> ACTIVITY:
The records follow. Filter them to the lines that hold "computer".

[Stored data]
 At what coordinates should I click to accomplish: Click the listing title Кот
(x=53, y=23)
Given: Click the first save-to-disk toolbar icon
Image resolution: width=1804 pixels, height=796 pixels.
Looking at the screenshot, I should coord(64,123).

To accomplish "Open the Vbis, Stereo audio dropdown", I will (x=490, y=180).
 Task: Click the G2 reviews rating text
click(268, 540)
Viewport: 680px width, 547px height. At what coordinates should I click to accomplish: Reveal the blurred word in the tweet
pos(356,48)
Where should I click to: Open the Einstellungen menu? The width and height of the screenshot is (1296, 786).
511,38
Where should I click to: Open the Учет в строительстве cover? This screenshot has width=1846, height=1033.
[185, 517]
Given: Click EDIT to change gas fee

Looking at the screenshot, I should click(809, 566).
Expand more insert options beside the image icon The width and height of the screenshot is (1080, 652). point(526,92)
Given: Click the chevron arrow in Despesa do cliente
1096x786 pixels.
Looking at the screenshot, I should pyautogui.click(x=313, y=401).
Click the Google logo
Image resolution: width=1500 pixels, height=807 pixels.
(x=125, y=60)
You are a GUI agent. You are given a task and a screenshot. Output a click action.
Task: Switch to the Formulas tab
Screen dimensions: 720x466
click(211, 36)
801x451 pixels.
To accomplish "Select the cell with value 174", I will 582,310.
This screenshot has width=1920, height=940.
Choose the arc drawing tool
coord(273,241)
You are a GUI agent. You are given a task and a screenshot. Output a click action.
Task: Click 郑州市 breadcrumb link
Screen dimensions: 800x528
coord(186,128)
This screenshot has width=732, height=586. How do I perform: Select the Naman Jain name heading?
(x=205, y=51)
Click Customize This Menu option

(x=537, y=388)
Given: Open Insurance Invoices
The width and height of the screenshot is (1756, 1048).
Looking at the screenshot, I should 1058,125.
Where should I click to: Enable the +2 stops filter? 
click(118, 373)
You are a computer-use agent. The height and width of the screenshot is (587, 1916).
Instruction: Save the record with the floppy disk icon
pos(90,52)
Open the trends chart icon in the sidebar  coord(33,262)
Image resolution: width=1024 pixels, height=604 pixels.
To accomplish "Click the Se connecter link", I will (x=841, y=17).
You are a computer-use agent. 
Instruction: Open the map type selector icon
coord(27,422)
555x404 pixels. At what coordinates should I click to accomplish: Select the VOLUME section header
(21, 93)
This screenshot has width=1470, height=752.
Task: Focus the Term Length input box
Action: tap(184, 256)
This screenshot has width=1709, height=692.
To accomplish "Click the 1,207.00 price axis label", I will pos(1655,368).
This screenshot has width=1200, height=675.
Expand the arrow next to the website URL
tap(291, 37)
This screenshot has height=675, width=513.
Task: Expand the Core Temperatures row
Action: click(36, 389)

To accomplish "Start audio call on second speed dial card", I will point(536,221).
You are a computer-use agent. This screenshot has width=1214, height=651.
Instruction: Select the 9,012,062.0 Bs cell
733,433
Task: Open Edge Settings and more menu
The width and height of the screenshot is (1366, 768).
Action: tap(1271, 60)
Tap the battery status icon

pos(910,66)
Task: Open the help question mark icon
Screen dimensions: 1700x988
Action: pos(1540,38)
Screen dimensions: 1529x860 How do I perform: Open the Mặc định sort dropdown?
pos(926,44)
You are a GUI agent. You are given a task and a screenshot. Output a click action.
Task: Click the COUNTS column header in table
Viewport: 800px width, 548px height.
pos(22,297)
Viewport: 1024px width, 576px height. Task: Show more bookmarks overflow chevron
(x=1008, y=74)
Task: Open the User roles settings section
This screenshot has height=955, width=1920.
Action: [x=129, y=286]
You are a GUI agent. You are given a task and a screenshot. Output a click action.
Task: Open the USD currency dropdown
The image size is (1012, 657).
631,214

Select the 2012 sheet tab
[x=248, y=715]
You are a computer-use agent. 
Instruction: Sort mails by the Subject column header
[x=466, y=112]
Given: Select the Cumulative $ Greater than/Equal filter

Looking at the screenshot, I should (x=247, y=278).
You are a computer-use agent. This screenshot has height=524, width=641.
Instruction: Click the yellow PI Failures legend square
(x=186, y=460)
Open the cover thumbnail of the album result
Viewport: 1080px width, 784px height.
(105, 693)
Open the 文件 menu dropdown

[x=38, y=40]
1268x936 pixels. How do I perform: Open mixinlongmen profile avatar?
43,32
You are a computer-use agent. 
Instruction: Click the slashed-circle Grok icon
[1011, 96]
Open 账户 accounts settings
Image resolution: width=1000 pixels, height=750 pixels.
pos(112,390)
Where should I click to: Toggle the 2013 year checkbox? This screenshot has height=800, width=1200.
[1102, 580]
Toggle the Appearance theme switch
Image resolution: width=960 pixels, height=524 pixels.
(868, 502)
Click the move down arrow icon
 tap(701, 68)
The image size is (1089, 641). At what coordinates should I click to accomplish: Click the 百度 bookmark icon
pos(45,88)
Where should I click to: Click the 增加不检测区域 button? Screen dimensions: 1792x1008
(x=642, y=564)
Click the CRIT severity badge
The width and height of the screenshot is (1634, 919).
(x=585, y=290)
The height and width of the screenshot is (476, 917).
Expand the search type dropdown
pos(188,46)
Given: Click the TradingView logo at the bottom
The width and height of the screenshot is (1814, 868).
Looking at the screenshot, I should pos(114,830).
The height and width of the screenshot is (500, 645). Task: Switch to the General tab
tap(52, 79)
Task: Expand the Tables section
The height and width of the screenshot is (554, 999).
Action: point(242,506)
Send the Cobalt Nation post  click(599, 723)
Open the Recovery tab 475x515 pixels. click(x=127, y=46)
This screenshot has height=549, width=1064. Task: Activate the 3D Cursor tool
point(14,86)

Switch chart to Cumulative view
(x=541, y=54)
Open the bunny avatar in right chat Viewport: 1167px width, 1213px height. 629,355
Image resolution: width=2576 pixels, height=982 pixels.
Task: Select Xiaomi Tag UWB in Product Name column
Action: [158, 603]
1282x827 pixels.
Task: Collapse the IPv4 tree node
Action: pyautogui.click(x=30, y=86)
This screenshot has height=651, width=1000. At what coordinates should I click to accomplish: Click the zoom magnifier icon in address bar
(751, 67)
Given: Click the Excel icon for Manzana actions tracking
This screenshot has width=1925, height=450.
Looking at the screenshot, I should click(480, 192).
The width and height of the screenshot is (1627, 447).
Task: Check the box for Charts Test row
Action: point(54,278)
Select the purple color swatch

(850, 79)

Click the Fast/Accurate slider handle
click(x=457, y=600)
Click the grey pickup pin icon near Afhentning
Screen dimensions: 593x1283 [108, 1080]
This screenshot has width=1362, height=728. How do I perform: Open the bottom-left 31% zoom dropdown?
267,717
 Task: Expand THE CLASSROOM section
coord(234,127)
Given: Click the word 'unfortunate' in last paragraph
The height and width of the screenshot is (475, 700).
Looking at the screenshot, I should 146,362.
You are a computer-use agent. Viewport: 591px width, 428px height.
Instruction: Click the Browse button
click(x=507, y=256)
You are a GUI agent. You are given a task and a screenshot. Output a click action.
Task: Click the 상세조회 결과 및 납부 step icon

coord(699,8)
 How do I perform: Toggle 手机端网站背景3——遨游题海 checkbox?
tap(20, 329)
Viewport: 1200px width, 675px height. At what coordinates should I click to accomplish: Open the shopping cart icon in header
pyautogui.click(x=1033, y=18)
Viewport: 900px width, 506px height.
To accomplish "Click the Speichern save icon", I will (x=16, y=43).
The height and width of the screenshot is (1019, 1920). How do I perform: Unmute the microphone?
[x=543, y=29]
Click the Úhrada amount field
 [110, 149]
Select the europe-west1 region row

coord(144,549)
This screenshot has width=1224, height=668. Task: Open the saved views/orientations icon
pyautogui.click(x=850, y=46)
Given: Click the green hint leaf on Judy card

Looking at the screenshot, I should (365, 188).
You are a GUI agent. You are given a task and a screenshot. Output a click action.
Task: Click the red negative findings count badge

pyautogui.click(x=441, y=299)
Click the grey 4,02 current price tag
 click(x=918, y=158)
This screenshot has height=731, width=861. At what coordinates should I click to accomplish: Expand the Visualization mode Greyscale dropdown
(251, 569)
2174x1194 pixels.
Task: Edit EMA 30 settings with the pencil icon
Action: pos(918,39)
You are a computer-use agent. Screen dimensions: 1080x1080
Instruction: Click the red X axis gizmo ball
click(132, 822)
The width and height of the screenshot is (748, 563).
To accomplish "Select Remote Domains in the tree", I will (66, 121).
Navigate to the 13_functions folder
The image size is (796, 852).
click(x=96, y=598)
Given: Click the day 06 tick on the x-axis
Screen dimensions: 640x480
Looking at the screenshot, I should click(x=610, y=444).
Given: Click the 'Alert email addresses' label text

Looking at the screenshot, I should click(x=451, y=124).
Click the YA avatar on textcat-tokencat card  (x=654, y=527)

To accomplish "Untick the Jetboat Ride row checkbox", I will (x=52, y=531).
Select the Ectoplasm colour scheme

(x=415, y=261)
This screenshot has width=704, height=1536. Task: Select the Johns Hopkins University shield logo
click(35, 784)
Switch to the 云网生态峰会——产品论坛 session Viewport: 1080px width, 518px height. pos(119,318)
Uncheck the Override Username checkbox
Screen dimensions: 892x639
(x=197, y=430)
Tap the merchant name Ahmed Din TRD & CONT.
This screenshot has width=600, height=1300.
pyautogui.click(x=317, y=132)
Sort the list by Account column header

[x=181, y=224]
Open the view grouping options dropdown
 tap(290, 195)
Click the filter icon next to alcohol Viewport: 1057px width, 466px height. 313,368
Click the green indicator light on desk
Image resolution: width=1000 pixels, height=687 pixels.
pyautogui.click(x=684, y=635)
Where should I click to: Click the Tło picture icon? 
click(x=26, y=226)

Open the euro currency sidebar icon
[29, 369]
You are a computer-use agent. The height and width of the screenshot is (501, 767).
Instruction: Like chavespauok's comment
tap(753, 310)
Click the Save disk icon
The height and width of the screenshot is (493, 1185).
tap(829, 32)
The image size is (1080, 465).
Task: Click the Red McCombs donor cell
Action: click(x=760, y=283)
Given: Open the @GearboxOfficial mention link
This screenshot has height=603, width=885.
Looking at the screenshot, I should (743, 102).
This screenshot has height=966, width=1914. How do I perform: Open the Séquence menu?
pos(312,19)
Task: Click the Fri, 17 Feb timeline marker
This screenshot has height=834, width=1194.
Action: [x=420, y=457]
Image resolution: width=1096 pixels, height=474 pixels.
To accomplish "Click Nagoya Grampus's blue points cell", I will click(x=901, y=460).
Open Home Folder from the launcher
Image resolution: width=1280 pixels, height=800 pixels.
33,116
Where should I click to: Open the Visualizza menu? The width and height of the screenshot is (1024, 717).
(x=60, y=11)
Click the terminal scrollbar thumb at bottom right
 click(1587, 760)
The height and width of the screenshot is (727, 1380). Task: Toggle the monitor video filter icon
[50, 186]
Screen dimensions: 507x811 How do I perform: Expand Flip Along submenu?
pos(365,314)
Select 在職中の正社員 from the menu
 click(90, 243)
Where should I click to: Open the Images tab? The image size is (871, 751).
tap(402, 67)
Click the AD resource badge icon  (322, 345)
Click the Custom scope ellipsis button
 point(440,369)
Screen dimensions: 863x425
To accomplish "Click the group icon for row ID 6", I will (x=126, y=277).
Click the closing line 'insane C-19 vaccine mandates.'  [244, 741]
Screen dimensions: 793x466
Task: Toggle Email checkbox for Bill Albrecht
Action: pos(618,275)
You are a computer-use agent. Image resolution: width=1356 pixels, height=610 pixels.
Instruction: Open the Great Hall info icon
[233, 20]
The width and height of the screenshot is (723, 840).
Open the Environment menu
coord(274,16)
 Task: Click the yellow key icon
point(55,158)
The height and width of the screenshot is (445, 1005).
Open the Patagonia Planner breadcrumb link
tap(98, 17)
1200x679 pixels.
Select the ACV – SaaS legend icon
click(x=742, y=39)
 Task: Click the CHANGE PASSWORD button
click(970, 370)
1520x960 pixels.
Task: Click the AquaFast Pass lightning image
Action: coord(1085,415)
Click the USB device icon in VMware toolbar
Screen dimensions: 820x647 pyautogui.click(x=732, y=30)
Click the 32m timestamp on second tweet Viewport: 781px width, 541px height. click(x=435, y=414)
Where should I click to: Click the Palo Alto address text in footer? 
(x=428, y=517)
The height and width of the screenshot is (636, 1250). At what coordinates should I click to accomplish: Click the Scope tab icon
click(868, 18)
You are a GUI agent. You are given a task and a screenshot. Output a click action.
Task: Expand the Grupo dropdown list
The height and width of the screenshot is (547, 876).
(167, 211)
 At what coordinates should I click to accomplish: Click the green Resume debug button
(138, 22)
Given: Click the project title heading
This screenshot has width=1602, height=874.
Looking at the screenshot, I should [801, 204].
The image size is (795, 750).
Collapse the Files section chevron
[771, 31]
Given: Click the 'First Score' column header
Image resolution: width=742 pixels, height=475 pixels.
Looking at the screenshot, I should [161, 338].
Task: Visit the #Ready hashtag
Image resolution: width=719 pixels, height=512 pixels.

> FINAL ANSWER:
You are a computer-use agent. The height and width of the screenshot is (587, 1916).
You are a computer-use agent. 
You are a computer-use agent. This screenshot has width=1214, height=651.
You are a computer-use agent. 
You are a computer-use agent. This screenshot has height=524, width=641.
You are a computer-use agent. 
You are a computer-use agent. Viewport: 591px width, 428px height.
You are a computer-use agent. Screen dimensions: 1080x1080
You are a computer-use agent. The height and width of the screenshot is (501, 767).
You are a computer-use agent. Image resolution: width=1356 pixels, height=610 pixels.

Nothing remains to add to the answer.